Bad Brexit Metaphors

Few things are more aggravating than a bad metaphor. On the Brexit negotiations, they abound. Before Christmas, in response to widespread pleas that the Government should publish a negotiating strategy, Crispin Blunt MP said no strategy survives contact with ‘the enemy’. In response to recent concerns about civil service negotiating capacity and intent, Tom Fletcher, the UK’s former Ambassador to the Lebanon, said Muhammad Ali didn’t publish his strategy before the Rumble in the Jungle.

In both these images, the UK is on one side and a hostile Europe on the other. Plucky Whitehall in the Blue Corner, the Commission in the Red. The negotiations will be tough, no holds barred, bloody. But our aim is for the EU to end up like George Foreman, after rounds of ‘rope-a-dope’ exhaustion, laid out cold on the canvass, utterly defeated – or even, in Blunt’s analogy, destroyed. It’s a zero sum game, winner takes all, adversarial stuff, brutal.

The weakness of these dreadfully old-fashioned analogies is that they ignore obvious facts. The EU nations are vital trading partners. Partners. Friends, even. Knocking them out or killing them is not in our interests. Our economic fortune is very largely dependent on theirs. Indeed contemporary commercial success is rooted in the international, interdependent nature of modern capitalism. The UK is in some ways the world’s most successful ‘intermediate’ economy. There’s comparatively little we wholly manufacture ourselves that the rest of the world wants to buy. But our expertise is often sought and paid for to add value to complex, multinational product, supply and value chains.

This isn’t just the case in obvious pan-European consortia, like Airbus or Eurofighter. British SMEs contribute components to what we think of as German cars. British digital firms provide IOT support for European products and services. UK specialists advise on, integrate and build infrastructure in other countries, and are integral to cross-border transport, communications and energy projects. UK management consultants are hired to help European firms grow. Even our internationally renowned financial services (and related legal expertise in, say, contract law) are successful largely because they are the enablers of business and consumer ambitions, helping finance and support domestic, overseas and multinational value chains and initiatives.

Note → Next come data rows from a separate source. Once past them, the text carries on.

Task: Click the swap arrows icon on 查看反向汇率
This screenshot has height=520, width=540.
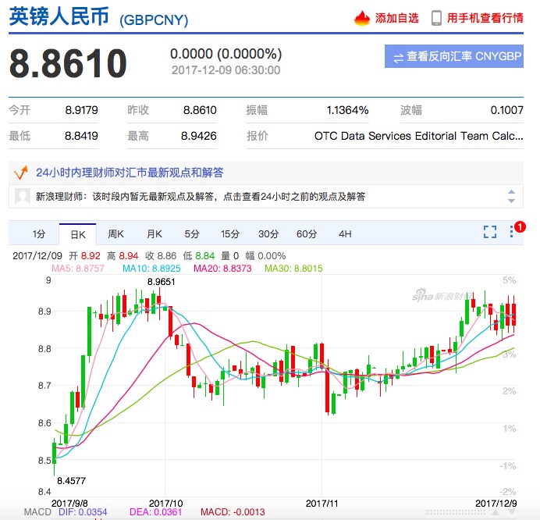Action: coord(398,58)
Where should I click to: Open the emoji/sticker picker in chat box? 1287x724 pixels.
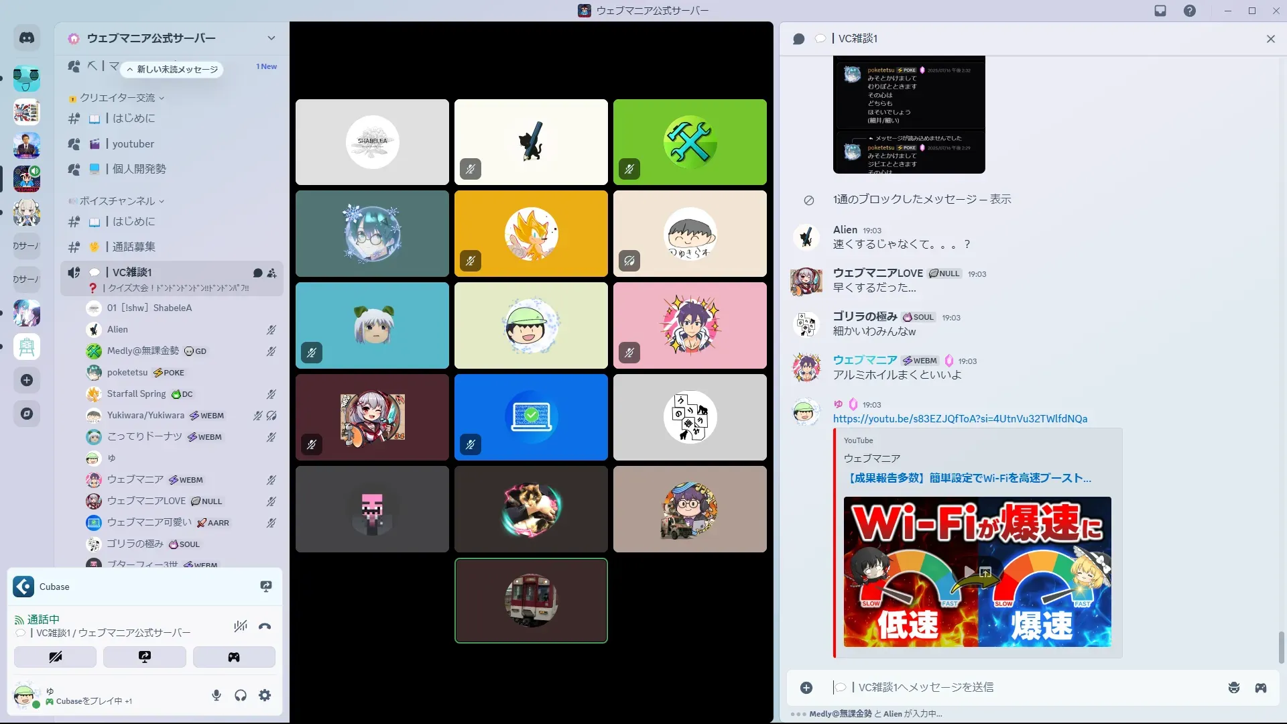pos(1233,688)
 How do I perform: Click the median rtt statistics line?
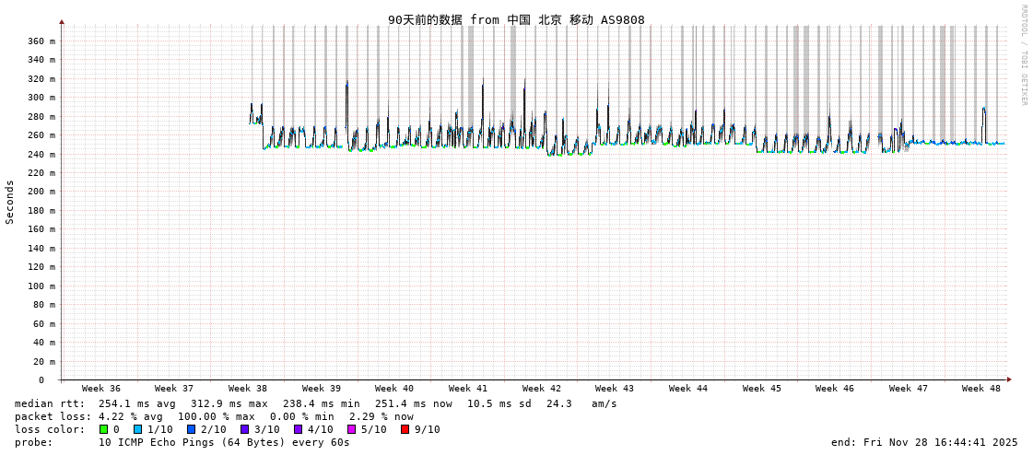[316, 403]
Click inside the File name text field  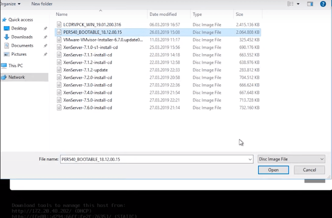point(154,159)
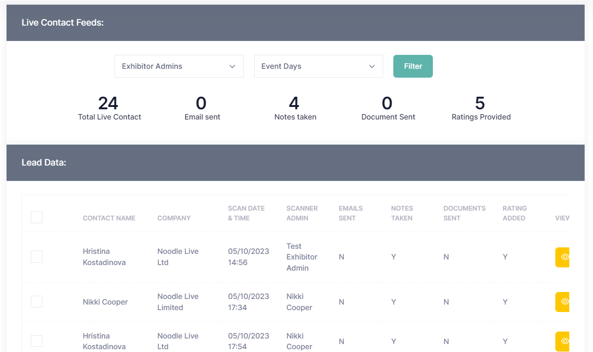Click the Company column header

pyautogui.click(x=174, y=218)
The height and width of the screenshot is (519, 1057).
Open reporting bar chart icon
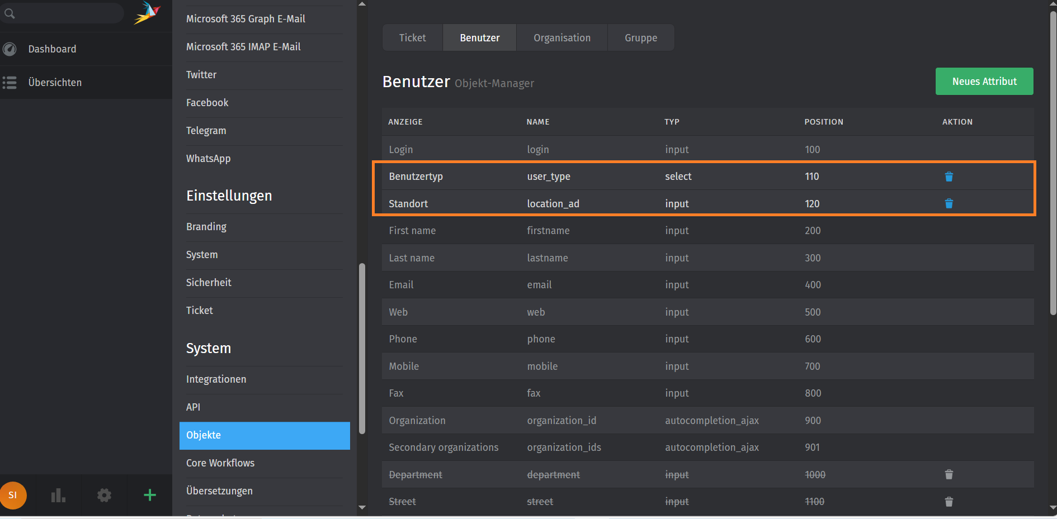tap(58, 495)
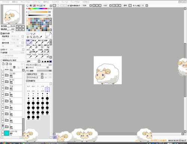Create a new layer folder

[x=10, y=64]
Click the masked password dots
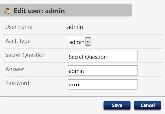 (x=74, y=85)
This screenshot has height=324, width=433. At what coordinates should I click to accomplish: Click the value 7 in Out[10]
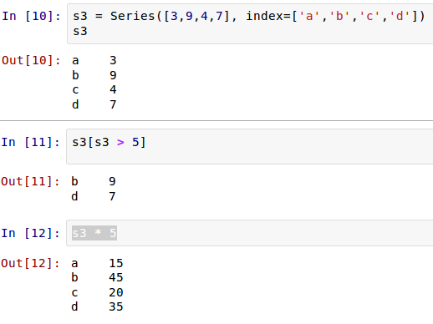click(x=113, y=104)

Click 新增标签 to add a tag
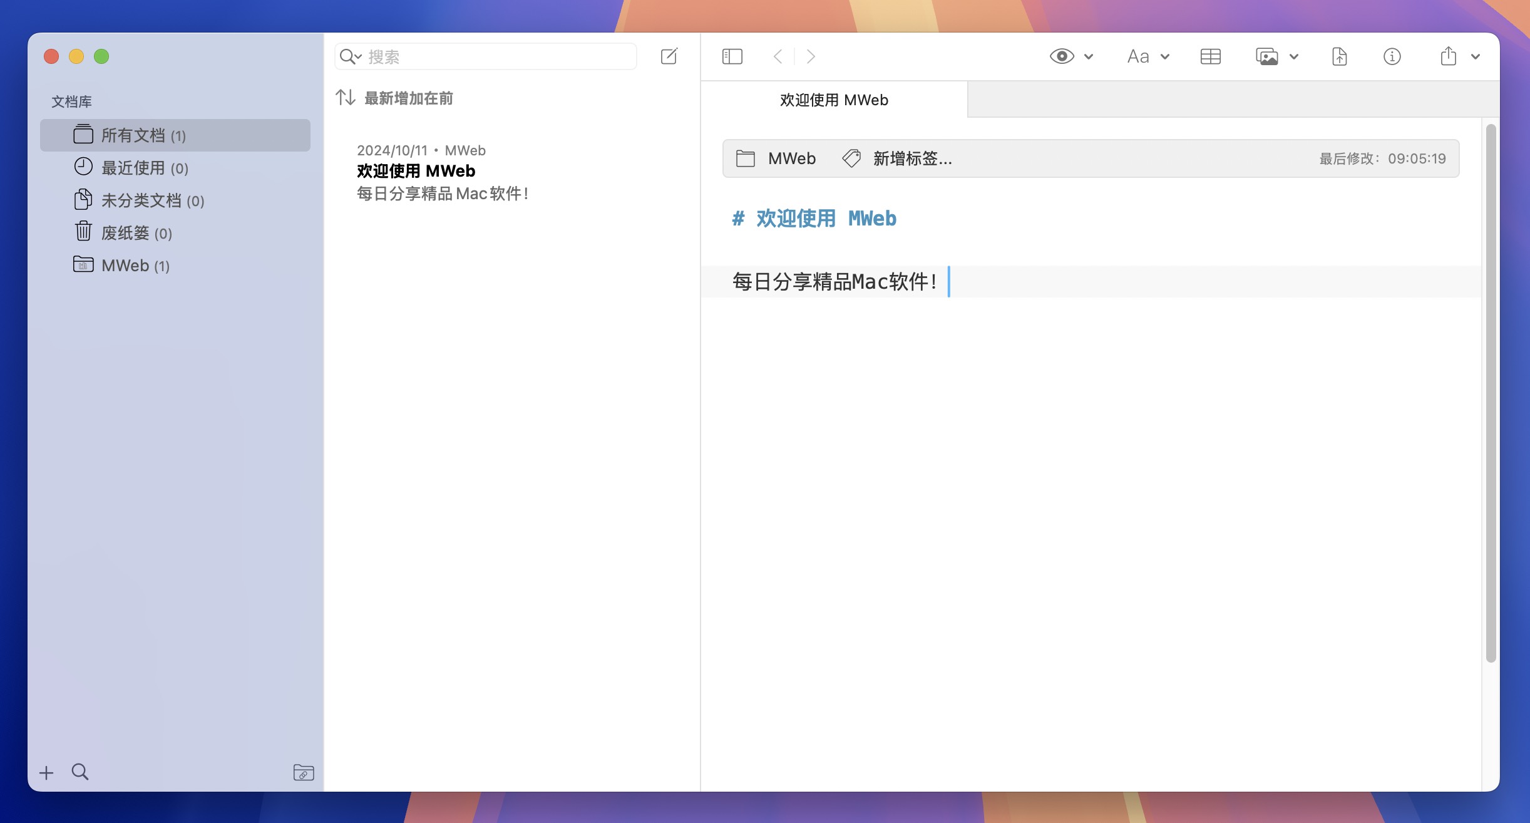pos(911,158)
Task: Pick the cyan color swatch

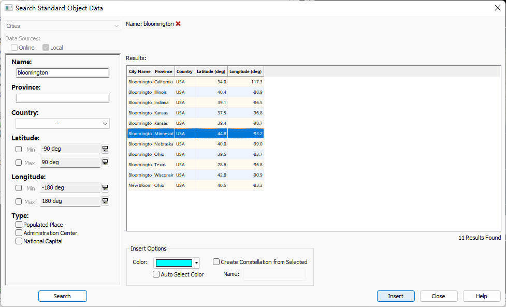Action: click(174, 263)
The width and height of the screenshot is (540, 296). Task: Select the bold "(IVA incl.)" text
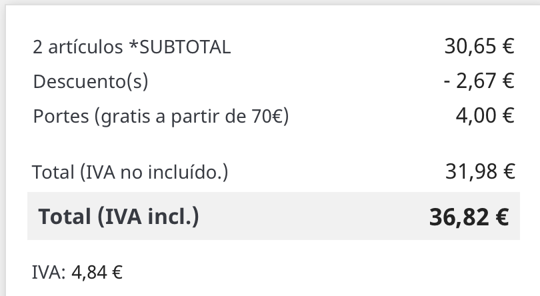147,217
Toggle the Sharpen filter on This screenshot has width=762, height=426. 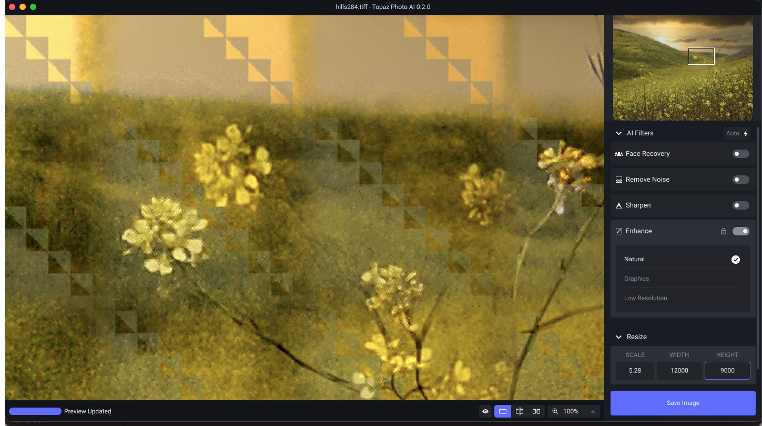(x=740, y=205)
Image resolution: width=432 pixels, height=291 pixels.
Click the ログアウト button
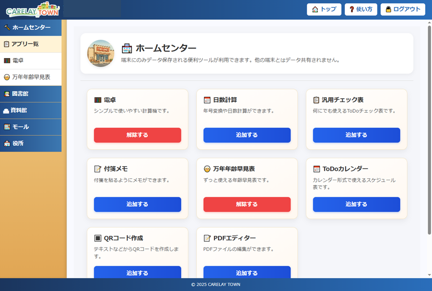403,9
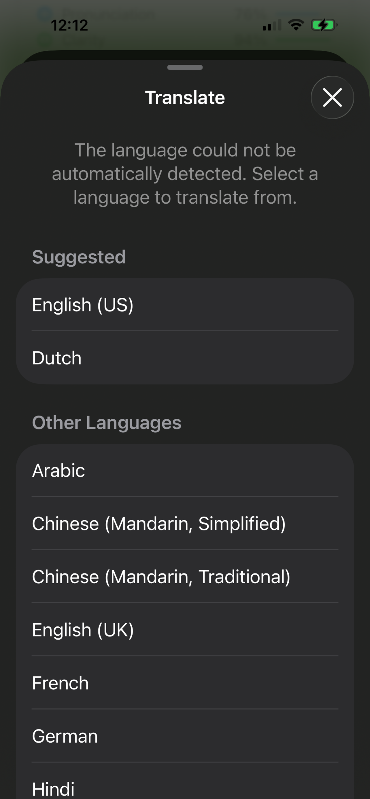Tap the language detection message text

click(x=185, y=173)
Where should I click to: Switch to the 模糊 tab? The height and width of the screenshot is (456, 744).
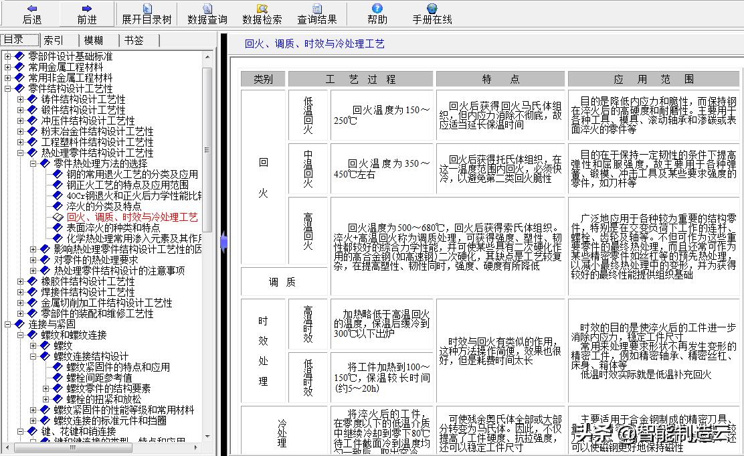click(x=94, y=40)
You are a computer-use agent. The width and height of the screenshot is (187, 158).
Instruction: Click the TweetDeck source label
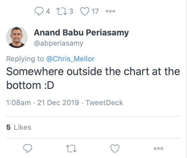[104, 103]
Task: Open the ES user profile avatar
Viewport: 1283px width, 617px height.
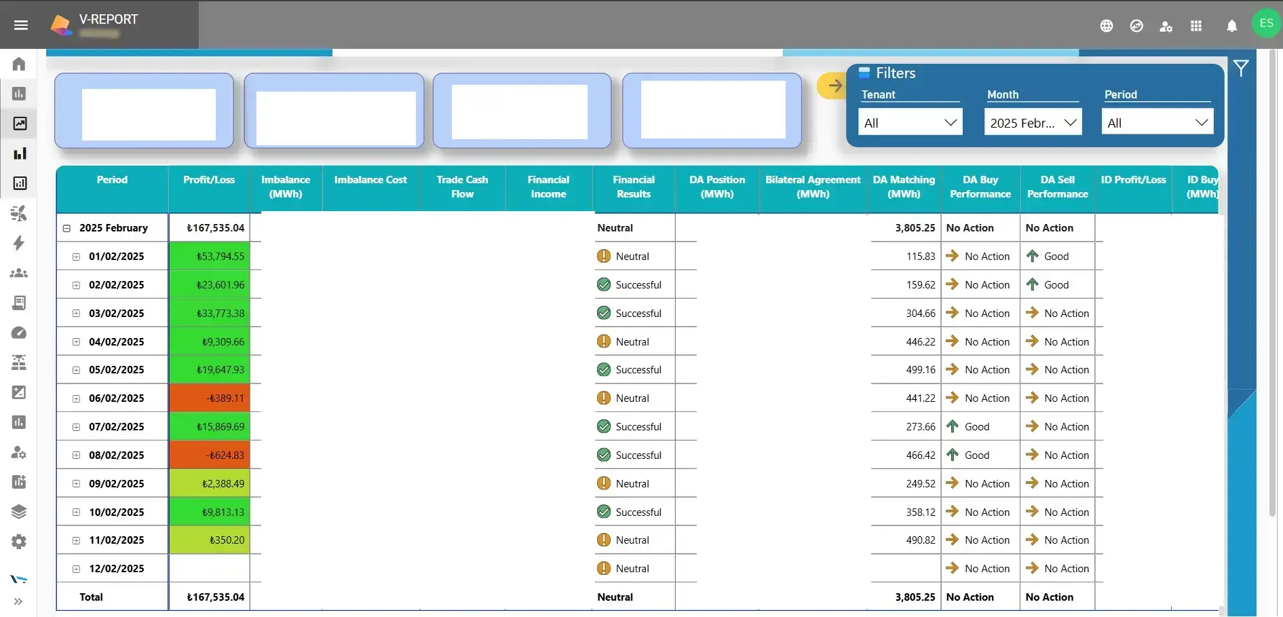Action: [1266, 24]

The adversarial analogies reek of dated, almost autarkic visions of trade. But modern capitalism just doesn’t work like that. The danger of such imagery however is that it becomes self-fulfilling. Treat someone as your enemy and guess what they become? Especially if they’re already sore. We’ve heard from MCA member firms about instances where they’ve already missed out on work in EU countries, especially Germany, because of post-Referendum resentments. “We just can’t hire a British firm now…you’ve betrayed the Project.” Almost “You used to be our friends.” If some partners have fallen out with us, we must try to make up with them again. And that means explaining what they get from any Brexit deal, and how our interests and theirs converge.

The power of tired imagery means that thoughts of hostile Germans inevitably take the mind to football and the second half of Tom Fletcher’s lesson in the misapplication of metaphors. Apparently, according to Mr Fletcher, we should all cheer on our negotiators, like West Ham fans who have learned the hard way that the team plays better when not being booed. Not even my boss, the kind of Hammers fan who reminds us that his team “won the World Cup”, is buying this. He has to support his team win, lose or draw. The free citizens of the UK are not bound by such a priori slavishness. And my boss is also, perhaps regrettably, not consulted by Slavan Bilic about tactics. By contrast, our negotiators, and especially their political masters, are our proxies. Through them, we are in the negotiating chamber – on the pitch, if you must. They should be engaging widely, with businesses, consumers, tax payers, frontline public servants about what a good Brexit looks like. And that includes articulating their vision for it clearly and opening it up for scrutiny, discussion and adaptation.

(Of course, the footballing analogy has some limited appeal. If results go badly, the manager gets the sack. This certainly must keep Slavan Bilic/Theresa May awake at night.)

So no more of this shoddy use of the glorious capacity of the English language for analogy and imagery. Shakespeare, great borrower of plots and locations from Italy, France, Greece, the Czech Republic, Spain, Croatia, Denmark, would have been ashamed. And can we please, please, please say good riddance to the idiotic card sharp metaphor: no card player ever shows his cards to his opponents. Well I’ve played enough poker to know that’s true. But there I want to bluff, fool, humiliate and ultimately fleece my opponents. Fleecing our EU allies would be the easiest way to bankrupt ourselves. (And let’s be clear, if this is all adversarial, if the EU’s 27 nations are our ‘opponents’, then between them they are much more likely to have the aces, flushes and full houses.)

Actually, in my youth I also played a fair bit of Bridge. And I never showed my opponents my cards. But there were many times I wished I could show them to my various partners. I would have won a lot more hands.